When I was a Dharma School teacher in the late 1970s, one Sunday Rev. Gyoko Saito for his talk to the children in service spoke about a very young boy who committed suicide in Japan. It may have been a sensational story in Japan at that time, but I couldn’t relate to it and probably the Dharma School students didn’t understand either why Rev. Saito was so affected by the news. Later that day at the Dharma School teachers meeting, everyone including Rev. Gyomay Kubose criticized Rev. Saito for bringing up such a dark topic for the children’s portion of the service.

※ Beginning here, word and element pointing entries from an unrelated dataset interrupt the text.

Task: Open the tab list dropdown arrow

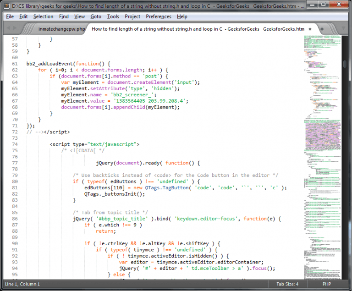Action: click(343, 29)
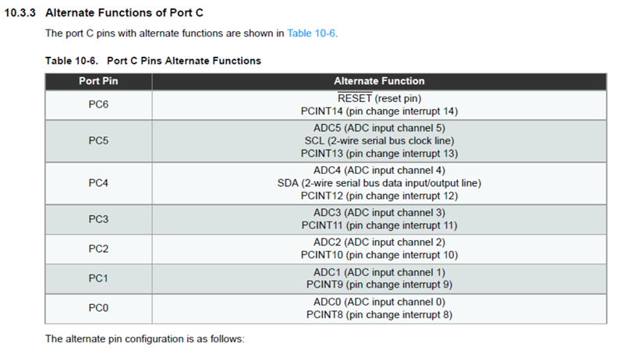Open the Table 10-6 hyperlink
This screenshot has width=624, height=354.
(312, 34)
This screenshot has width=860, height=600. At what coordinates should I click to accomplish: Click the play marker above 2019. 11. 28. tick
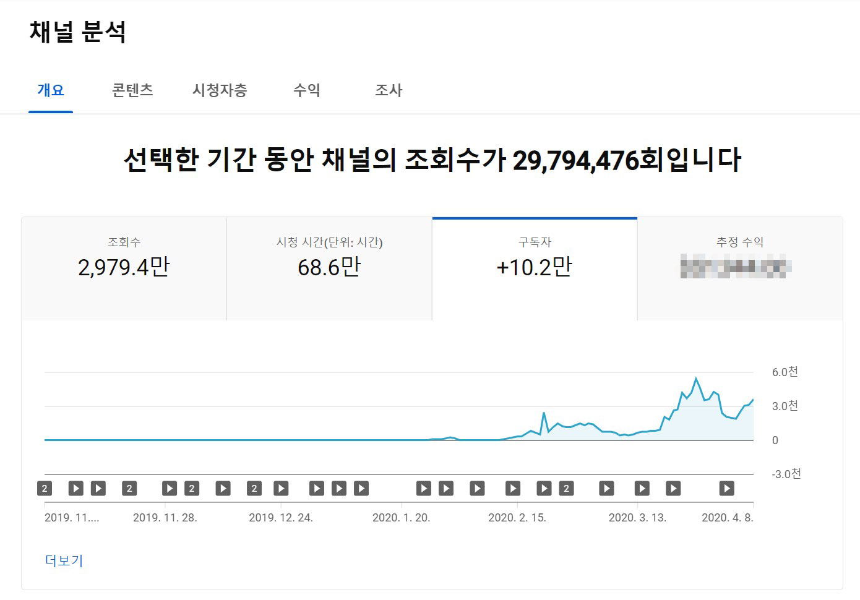coord(170,489)
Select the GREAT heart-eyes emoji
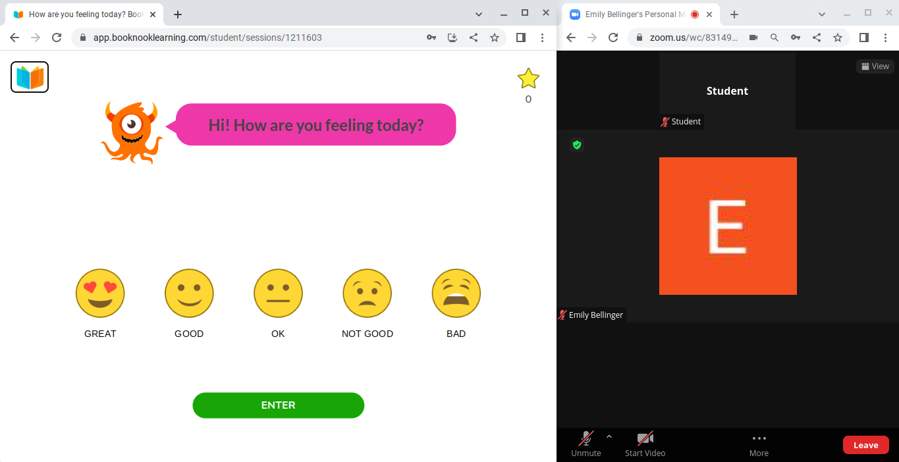The image size is (899, 462). pos(100,293)
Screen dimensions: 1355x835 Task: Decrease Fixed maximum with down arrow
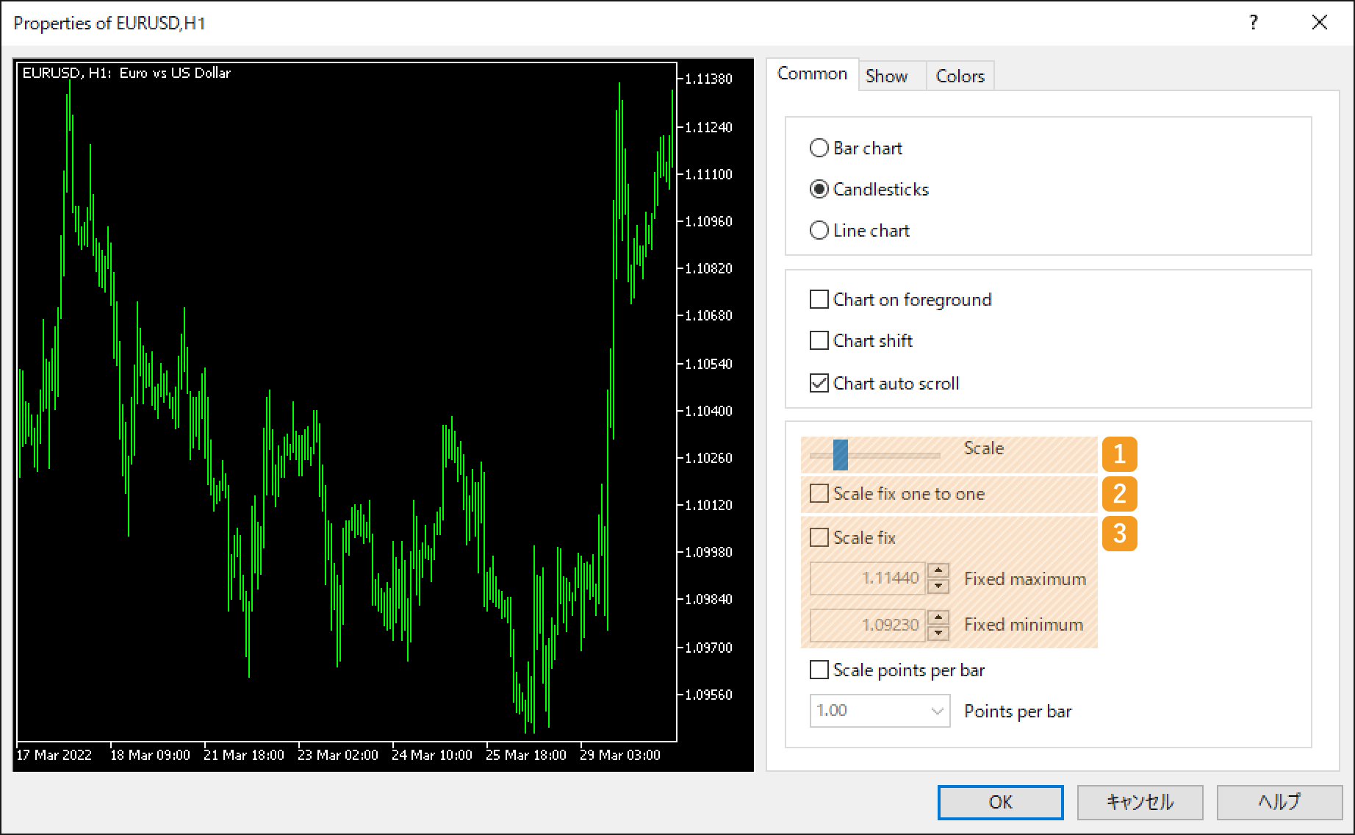(938, 587)
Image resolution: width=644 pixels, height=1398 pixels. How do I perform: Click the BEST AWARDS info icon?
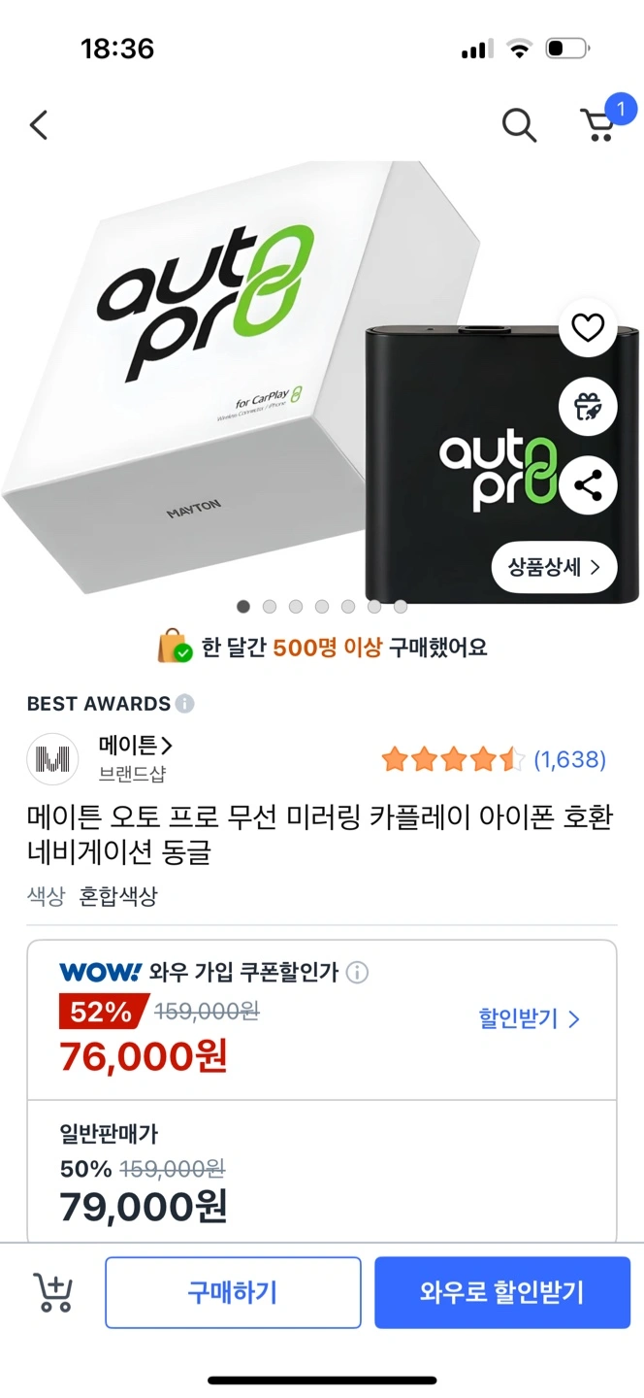tap(184, 704)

Now I’m the one who brought up the subject of death in a Dharma School talk. At last Sunday’s Nirvana Day, I tried to explain to the kids why we “celebrate” the historical Buddha’s death instead of just his birthday and enlightenment day. I said that as much as you like a song or a story, it has to have an ending. But even though a person’s life ends, they leave something behind to continue to teach you, just as the Buddha told his disciples to look to the teachings and not cling to him as a person who must die.
Then I told them that as I was looking for photos for our temple’s Google listing, I found one of them learning taiko, the Japanese drums. I asked them if they remember Linda, the lady who taught them. Then I said Linda’s husband died this past Thursday. It’s very sad (he was only 65 years old) but Linda’s husband as the leader of the taiko group and all his other activities has influenced many, many people, so like the Buddha, he has left teachings behind.
So I’m not sure if the kids could even relate to the loss of someone they knew indirectly, but the adults in the service shared my sorrow and concern for Linda, the widow. Especially because many of us are Baby Boomers, it’s hard to hear about someone dying in their 50s or 60s – unlike the usual announcements at Sunday service of someone in their 80s or 90s passing away after several months of decline.
It seems since my mother’s death in December, I’ve been conducting cremation and memorial services non-stop. I see children of all ages at these services and I wonder how the death affects them. At Saturday’s memorial service for Mr. Y., a little girl went to the podium and announced, “My grandpa was the best grandpa ever!” But what will she remember about her grandfather as she grows into her teens and twenties? I was fortunate as an adult to spend time with all four of my grandparents, but I remember very little of my interaction with them as a child. Yet whether or not we remember or know anything about our grandparents, their lives have affected ours and will continue to influence us.
I had the Dharma School kids say “Namu Amida Butsu” together to remember Linda’s husband as one of the uncountable lives we honor and respect in the nembutsu. “Namu Amida Butsu” reminds us of the truth that all the loved ones and not-so-loved ones who’ve gone before us continue to be a part of us. This truth is what we so often forget as we identify with our current thoughts and retrievable memories. Our hearts and minds are much deeper and vaster than that which we call “my” self.